In the listing below, find the line containing "You are a GUI agent. The screenshot is 1280×720." and the line containing "Timepieces (181, 79)". Repeat exactly those two lines and every line between them, nothing more.
Given information: Begin
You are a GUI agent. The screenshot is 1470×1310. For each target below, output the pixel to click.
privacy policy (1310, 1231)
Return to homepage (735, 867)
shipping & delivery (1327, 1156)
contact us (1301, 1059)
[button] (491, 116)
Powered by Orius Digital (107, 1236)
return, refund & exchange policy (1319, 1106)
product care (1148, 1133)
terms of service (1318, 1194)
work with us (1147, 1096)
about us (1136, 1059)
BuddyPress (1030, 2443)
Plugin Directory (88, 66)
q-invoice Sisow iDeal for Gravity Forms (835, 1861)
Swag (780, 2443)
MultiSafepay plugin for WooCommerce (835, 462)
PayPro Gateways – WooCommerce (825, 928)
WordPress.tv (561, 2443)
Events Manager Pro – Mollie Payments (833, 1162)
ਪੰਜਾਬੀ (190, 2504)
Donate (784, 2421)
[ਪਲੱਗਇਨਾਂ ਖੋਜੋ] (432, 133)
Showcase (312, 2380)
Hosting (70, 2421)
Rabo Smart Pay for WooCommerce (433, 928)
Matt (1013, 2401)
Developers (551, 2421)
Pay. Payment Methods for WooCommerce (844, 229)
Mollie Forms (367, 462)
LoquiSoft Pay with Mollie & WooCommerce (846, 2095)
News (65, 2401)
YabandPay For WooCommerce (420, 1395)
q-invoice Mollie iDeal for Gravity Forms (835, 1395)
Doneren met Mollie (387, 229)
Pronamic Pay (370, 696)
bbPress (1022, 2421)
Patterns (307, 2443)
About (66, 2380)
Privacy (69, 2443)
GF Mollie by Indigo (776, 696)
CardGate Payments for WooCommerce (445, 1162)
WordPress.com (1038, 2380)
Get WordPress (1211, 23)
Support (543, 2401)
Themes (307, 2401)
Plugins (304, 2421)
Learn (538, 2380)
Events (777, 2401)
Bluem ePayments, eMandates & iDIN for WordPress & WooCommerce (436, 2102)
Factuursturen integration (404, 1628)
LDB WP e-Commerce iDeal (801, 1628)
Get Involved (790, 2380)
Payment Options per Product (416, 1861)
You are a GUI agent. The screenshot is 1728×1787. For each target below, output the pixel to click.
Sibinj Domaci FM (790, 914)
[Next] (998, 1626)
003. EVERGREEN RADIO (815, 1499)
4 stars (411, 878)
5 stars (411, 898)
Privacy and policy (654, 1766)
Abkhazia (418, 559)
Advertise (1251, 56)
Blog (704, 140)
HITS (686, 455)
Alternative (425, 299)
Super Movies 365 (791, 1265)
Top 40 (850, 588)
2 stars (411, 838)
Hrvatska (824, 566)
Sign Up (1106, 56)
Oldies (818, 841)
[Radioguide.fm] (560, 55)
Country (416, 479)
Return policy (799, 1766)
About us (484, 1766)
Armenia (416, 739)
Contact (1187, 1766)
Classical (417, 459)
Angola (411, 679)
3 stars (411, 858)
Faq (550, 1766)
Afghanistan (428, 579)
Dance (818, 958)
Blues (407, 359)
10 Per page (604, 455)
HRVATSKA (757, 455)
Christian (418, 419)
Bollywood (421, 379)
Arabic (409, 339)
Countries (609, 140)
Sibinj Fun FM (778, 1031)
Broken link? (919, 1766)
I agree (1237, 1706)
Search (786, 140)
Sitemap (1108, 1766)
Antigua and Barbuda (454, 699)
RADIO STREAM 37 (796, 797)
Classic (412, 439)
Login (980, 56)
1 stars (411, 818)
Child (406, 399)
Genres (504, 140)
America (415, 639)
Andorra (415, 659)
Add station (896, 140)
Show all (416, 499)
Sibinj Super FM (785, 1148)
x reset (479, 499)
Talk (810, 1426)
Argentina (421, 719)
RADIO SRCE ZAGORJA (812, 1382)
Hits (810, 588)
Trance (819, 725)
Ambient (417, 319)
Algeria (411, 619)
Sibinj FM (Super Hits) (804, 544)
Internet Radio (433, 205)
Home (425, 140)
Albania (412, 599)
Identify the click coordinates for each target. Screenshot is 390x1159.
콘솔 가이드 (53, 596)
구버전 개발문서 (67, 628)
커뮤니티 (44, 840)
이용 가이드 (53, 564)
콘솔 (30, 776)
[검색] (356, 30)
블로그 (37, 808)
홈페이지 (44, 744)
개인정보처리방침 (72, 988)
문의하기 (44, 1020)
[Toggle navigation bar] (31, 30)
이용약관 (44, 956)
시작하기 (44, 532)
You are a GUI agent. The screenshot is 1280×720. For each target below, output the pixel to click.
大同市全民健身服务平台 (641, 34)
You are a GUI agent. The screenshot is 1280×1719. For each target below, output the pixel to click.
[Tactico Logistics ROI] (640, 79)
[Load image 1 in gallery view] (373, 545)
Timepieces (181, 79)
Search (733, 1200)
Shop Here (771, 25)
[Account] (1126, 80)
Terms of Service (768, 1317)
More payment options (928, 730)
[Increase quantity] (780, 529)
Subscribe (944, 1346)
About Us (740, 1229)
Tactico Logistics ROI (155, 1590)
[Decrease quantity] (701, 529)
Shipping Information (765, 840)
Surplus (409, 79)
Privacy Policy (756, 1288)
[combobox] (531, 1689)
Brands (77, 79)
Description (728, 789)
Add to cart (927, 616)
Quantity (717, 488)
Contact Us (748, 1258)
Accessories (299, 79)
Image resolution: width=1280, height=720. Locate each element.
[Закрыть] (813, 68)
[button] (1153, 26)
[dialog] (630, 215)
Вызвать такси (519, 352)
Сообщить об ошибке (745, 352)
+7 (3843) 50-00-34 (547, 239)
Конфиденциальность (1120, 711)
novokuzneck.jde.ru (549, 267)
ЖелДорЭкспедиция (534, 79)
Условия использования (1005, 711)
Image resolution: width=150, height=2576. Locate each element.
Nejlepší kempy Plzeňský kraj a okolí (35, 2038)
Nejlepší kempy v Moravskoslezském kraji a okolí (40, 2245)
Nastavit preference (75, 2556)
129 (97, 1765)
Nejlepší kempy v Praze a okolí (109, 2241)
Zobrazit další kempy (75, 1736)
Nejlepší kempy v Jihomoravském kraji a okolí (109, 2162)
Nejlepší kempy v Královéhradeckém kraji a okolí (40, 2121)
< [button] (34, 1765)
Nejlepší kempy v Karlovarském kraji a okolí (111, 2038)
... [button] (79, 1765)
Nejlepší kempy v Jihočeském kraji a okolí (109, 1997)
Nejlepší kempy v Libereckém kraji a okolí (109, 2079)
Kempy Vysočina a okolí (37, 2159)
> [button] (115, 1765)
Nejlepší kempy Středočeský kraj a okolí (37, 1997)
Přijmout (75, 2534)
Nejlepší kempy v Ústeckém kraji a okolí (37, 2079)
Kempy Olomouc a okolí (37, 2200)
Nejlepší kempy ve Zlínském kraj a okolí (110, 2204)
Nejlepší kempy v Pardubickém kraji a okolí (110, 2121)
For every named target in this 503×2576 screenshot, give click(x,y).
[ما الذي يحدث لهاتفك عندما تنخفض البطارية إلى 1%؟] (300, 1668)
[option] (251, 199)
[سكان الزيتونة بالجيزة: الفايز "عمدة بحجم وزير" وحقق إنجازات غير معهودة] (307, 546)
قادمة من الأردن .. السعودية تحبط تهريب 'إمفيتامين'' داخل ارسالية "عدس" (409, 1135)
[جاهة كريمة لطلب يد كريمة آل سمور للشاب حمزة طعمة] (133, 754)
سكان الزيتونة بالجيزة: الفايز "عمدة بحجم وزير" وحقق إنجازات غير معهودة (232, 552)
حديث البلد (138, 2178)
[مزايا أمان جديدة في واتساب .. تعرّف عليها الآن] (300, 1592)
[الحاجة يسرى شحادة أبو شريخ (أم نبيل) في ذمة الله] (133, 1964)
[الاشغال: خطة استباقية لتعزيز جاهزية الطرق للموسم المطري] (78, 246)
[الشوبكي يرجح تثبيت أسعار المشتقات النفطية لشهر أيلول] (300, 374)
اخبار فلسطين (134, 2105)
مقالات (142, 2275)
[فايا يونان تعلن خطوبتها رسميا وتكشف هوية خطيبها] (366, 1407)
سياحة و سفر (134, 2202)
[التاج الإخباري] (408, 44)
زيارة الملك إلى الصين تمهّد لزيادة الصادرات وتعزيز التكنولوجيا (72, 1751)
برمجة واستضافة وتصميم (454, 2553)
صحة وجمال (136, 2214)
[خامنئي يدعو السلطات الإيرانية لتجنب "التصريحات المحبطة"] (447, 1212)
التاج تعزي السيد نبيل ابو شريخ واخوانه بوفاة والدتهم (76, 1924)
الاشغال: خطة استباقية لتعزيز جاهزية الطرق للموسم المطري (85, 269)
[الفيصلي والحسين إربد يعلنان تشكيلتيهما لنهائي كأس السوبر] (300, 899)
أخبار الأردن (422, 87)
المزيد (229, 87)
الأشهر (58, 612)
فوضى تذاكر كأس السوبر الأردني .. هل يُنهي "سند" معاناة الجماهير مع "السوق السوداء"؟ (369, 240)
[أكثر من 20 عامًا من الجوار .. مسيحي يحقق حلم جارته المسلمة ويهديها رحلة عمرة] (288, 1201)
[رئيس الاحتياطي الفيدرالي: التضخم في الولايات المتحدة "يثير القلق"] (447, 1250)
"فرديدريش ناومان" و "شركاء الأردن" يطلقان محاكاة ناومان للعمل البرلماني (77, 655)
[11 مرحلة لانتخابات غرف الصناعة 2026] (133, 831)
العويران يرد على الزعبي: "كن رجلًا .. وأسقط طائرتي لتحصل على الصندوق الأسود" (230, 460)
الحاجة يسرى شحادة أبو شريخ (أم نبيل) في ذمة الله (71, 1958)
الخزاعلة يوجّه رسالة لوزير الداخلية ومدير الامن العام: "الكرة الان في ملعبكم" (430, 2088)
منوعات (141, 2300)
Given information: End
Task response:
You are a GUI agent. The screenshot is 1280×720. For each target below, output the pixel to click.
大同市全民健身服务平台 (641, 34)
You are a GUI agent. The screenshot is 1280×1719. For each target below, output the pixel to click.
[Tactico Logistics ROI] (640, 79)
[Load image 1 in gallery view] (373, 545)
Timepieces (181, 79)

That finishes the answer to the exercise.